**YOUR TASK**
Exactly as they appear below, repeat the lines from the one with "has height=868, width=1387." through the one with "Click the teal LambdaTest extension icon", and no others.

**RECORDS SUPPLIED**
BEGIN

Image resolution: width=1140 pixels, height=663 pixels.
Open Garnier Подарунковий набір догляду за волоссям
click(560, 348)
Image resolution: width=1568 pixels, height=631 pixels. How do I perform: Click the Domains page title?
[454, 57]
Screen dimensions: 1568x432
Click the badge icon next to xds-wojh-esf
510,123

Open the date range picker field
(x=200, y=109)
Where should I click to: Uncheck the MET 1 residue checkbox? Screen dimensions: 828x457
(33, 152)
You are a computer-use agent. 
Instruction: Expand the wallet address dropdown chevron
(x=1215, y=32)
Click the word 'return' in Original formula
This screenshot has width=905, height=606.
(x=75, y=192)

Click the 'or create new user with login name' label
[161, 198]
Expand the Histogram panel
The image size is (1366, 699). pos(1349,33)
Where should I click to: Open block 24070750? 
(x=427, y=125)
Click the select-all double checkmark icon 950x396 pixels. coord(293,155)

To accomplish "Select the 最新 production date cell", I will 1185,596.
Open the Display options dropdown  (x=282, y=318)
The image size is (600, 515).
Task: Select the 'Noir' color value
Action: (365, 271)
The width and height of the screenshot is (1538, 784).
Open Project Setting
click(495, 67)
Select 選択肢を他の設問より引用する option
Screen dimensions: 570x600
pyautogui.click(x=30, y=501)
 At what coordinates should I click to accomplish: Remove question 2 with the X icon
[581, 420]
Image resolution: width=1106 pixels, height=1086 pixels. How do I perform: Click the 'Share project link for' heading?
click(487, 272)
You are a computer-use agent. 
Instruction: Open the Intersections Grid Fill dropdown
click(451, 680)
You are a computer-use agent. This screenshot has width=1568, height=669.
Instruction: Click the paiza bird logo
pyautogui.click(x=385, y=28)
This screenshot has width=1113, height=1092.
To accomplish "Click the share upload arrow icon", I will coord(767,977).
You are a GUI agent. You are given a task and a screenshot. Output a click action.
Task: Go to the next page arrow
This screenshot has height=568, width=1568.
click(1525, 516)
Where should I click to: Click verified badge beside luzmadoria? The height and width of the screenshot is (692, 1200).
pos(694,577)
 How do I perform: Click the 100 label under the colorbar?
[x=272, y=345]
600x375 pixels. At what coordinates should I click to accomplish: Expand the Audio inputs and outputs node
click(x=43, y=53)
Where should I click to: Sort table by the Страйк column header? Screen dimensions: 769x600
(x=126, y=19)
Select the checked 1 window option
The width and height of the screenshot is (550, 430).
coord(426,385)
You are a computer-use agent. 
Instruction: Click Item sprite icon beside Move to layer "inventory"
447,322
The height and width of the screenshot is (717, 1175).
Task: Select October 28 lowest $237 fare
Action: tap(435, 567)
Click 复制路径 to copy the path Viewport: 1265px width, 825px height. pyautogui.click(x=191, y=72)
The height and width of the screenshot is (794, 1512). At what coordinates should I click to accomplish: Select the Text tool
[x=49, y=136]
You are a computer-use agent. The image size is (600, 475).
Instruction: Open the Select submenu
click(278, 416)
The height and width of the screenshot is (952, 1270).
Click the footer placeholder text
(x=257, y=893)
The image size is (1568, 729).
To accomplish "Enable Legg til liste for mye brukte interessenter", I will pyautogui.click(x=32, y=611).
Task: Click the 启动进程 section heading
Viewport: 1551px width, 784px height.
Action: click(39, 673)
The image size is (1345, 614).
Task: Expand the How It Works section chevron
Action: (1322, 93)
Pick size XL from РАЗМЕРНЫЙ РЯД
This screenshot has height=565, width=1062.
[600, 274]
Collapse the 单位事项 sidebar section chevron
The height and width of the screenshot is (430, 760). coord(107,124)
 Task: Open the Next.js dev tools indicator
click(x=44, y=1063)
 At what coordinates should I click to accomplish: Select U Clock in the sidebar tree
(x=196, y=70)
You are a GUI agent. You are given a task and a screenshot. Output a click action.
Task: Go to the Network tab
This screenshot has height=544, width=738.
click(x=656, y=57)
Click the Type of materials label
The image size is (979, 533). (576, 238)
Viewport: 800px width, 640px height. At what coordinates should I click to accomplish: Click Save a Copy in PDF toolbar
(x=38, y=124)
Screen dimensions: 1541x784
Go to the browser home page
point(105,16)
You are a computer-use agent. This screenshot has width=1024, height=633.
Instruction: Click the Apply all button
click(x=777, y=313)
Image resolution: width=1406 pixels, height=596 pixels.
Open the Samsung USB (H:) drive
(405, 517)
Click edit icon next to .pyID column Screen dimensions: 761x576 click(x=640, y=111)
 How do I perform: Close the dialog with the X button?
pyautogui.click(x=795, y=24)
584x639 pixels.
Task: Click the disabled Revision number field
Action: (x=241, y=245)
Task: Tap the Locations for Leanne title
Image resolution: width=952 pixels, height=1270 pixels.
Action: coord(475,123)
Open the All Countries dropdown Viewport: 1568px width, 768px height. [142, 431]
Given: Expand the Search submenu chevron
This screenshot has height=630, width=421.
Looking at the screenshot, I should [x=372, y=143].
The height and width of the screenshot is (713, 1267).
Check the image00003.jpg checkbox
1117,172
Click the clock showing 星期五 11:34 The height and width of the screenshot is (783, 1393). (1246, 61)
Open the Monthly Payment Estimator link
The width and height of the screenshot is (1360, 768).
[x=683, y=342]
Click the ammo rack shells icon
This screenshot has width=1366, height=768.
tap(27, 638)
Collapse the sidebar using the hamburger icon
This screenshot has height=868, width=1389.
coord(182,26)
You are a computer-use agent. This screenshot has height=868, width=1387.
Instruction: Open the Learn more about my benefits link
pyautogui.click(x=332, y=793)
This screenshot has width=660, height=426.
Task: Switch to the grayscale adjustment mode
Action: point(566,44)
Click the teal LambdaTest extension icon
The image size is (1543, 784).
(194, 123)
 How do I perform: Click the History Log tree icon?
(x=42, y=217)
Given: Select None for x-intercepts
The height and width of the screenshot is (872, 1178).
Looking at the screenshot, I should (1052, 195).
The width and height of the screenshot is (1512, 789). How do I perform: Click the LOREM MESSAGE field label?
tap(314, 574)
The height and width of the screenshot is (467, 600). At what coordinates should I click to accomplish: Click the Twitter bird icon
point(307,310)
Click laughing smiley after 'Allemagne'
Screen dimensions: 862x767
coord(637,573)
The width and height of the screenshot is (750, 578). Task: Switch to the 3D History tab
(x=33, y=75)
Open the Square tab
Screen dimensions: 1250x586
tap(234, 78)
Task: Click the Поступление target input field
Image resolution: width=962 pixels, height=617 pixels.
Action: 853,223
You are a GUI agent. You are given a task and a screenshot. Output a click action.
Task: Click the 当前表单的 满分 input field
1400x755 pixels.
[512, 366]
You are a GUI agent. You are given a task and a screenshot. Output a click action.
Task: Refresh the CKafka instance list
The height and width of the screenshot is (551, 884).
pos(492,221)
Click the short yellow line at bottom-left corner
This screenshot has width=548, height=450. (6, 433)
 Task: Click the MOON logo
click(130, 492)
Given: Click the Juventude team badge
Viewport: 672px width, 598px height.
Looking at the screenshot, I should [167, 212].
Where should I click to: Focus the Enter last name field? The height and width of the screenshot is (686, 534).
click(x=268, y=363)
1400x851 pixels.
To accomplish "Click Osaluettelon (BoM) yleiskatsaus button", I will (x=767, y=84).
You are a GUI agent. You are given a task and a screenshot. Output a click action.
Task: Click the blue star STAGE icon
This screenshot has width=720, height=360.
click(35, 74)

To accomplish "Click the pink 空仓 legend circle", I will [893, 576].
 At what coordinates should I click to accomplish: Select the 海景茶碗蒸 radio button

END

**REPLY TO THE EXERCISE**
You are a computer-use agent. This screenshot has height=868, width=1387.
Instruction: Open the Learn more about my benefits link
pyautogui.click(x=332, y=793)
This screenshot has width=660, height=426.
Task: Switch to the grayscale adjustment mode
Action: point(566,44)
Click the teal LambdaTest extension icon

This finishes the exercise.